SET OF TASKS:
**A.** Name every uncomfortable fact about tDCS effects that Walsh highlights in the passage on tDCS hype below.
**B.** According to the passage on tDCS hype, in which journal did Walsh publish his commentary?
**C.** Pick up the passage on tDCS hype after its final sentence and keep writing in the same voice.

QUOTED PASSAGE:

++++

Veljko Dubljević and colleagues in this months “Neuron” show the surge over the last 7 years in both academic articles and media reports. Unsurprisingly they found a substantial mismatch between the media coverage and the original papers, with the former frequently containing what they describe as misleading statements such as “schoolchildren who struggle to grasp mathematics could benefit from having their brains roused with electricity”. They suggest that there is a need for researchers and professional societies to promote a more nuanced and cautious message about tDCS and to better reflect the uncertainty and limitations of our current knowledge, and that steps might need to be taken to regulate tDCS devices.

A few months ago Prof Vincent Walsh of University College London published a lively commentary in the journal Brain Stimulation touching on many of the same issues. Prof Walsh is also clearly concerned about hype and brain stimulation but lays the blame for this situation firmly at the feet of us researchers. He points out it is researchers who use phrases such as “brain boosting”, who hype our results, and “cross the line between what is scientifically interesting and clinically and recreationally possible”. He also highlights a few uncomfortable facts about tDCS that get a little less airplay. For example effects are usually short-lived, they are often very small, they are hard to replicate often and have a tendency to disappear in the noise of real life. Not characteristics that bode well for powerful real world applications. He suggests that we might more honestly say to people “Based on the best available studies, from reputable laboratories, we don’t really know where to put the electrodes, we don’t know how robust is the idea that the effects are excitatory or inhibitory, we don’t know what other behaviours are affected, we haven’t tested the methods with real-world tasks and therefore don’t know how they perform outside the lab, and we have no idea in healthy people if they continue to work after more than 2-3 repeated applications.” Now make me a sexy headline out of that.

++++

Saved entries:
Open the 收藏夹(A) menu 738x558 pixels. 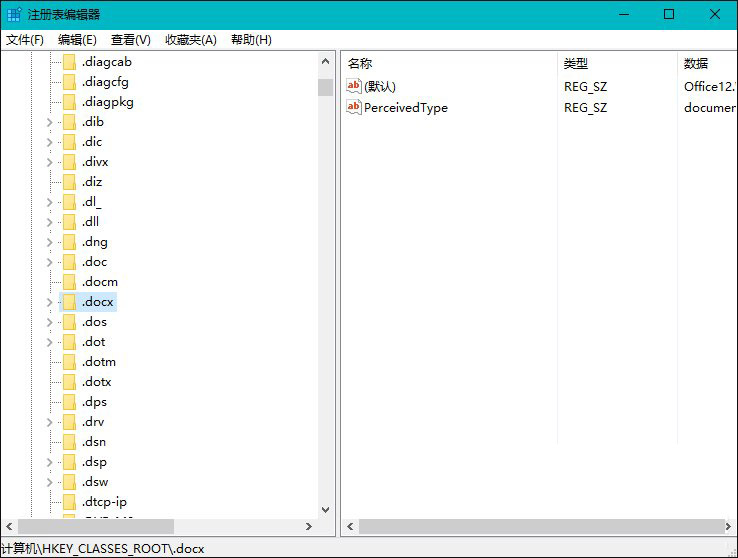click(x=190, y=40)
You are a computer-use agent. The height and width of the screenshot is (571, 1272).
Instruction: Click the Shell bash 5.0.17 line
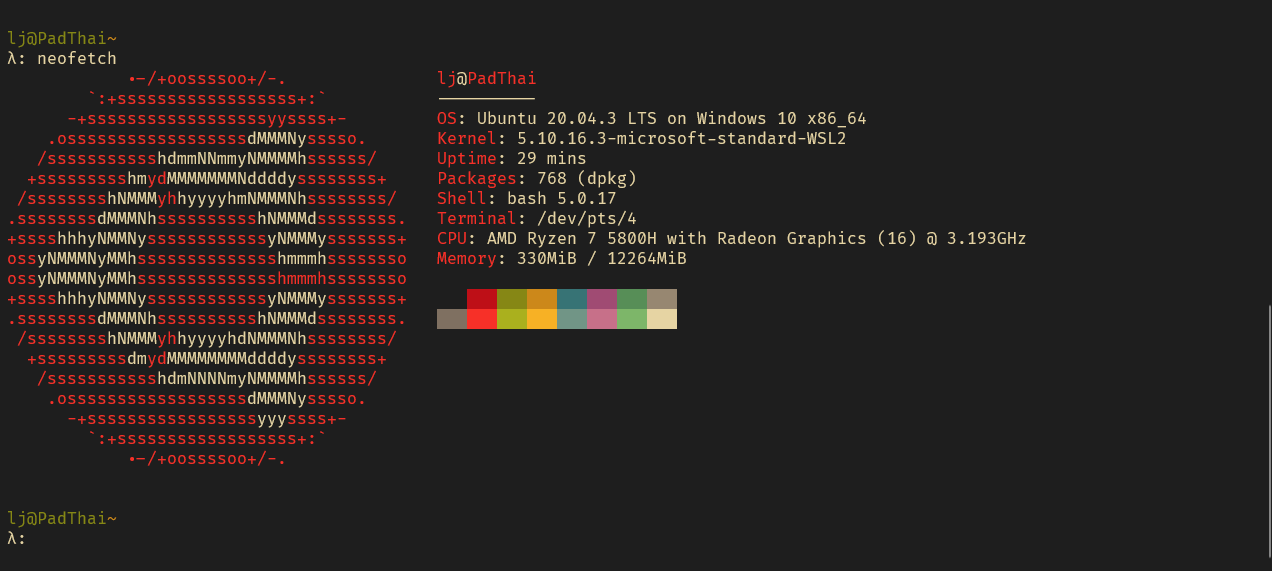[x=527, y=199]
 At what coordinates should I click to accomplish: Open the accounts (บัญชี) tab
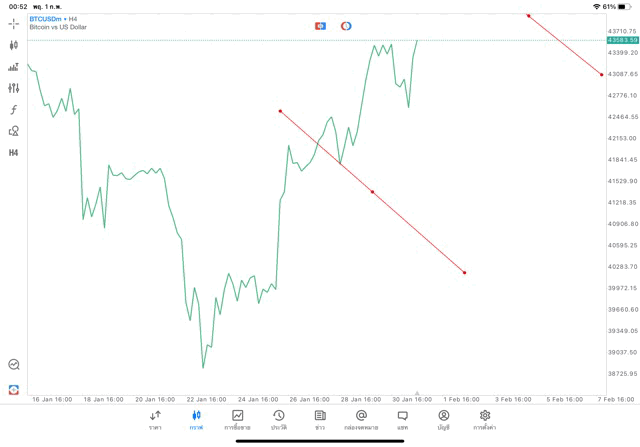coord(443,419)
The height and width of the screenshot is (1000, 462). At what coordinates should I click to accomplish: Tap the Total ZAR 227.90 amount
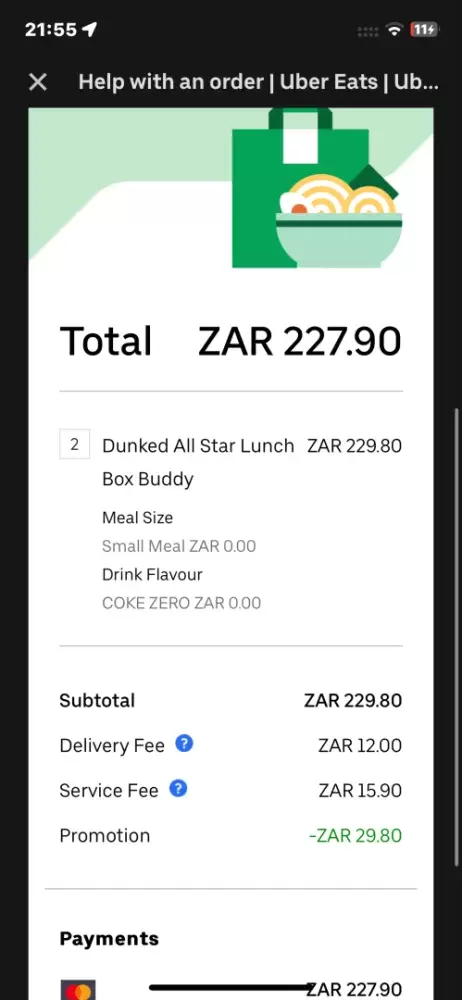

++++

ACTIVITY ANSWERS:
**A.**
- They are usually short-lived.
- They are often very small.
- They are often hard to replicate.
- They tend to disappear in the noise of real life.

**B.** Brain Stimulation

**C.**
Prof Walsh is less concerned with regulation of tDCS, pointing to the apparent safety of well-made devices. He argues that to regulate and “medicalise” tDCS seems unwarranted and that in the end market forces might find tDCS out; that the market won’t continue to invest in brain stimulation if it doesn’t actually work. On that point I personally disagree and would produce one word to counter this argument: Homeopathy. Wrong yet still going strong since 1796.

Both of these papers speak to a real problem that, as someone who has done some research with tDCS, I think we should be genuinely concerned about. Protocols for clinical trials of tDCS are on the rise. The scope of conditions it is being considered for is staggering and in some instances fairly surprising. The claims for the potential of these devices are racing ahead of the evidence and the evidence-base itself has problems. Studies are generally small, often underpowered, regularly poorly controlled, not uncommonly based on loose analyses. None of this means that tDCS does not have potential but the tDCS field needed a reality check and together these papers have attempted to deliver it.

So the next time you read a news story about cognitive enhancement with tDCS, brain boosting or the like, proceed with caution, because at this point nothing is a done deal.

Neil O’Connell

Neil O'Connell 2As well as writing for Body in Mind, Dr Neil O’Connell, (PhD, not MD) is a researcher in the Centre for Research in Rehabilitation, Brunel University, West London, UK. He divides his time between research and training new physiotherapists and previously worked extensively as a musculoskeletal physiotherapist.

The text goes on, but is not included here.